Exercise details – Format as a Markdown table with columns Row and Line the lines from the line containing "This screenshot has width=1024, height=1024." through the line containing "Looking at the", inclusive, leaving out blank lines.

*** Working data ***

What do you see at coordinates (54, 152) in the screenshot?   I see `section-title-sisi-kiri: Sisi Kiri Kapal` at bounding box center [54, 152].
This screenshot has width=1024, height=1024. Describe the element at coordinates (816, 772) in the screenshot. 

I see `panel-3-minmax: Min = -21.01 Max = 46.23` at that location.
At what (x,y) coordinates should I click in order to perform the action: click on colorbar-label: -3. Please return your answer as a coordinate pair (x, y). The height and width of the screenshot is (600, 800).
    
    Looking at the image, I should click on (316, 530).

*** End of Working data ***
*** Working data ***

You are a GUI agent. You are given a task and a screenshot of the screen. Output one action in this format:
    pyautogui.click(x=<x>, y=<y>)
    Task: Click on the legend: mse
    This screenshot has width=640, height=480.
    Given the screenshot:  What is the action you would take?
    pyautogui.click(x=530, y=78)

*** End of Working data ***
*** Working data ***

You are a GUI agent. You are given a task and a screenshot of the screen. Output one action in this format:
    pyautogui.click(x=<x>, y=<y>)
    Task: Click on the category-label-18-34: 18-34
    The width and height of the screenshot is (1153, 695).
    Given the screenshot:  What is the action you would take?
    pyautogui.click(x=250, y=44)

*** End of Working data ***

Response area –
| Row | Line |
|---|---|
| 1 | This screenshot has width=1024, height=1024. Describe the element at coordinates (816, 772) in the screenshot.  |
| 2 | I see `panel-3-minmax: Min = -21.01 Max = 46.23` at that location. |
| 3 | At what (x,y) coordinates should I click in order to perform the action: click on colorbar-label: -3. Please return your answer as a coordinate pair (x, y). The height and width of the screenshot is (600, 800). |
| 4 |     Looking at the image, I should click on (316, 530). |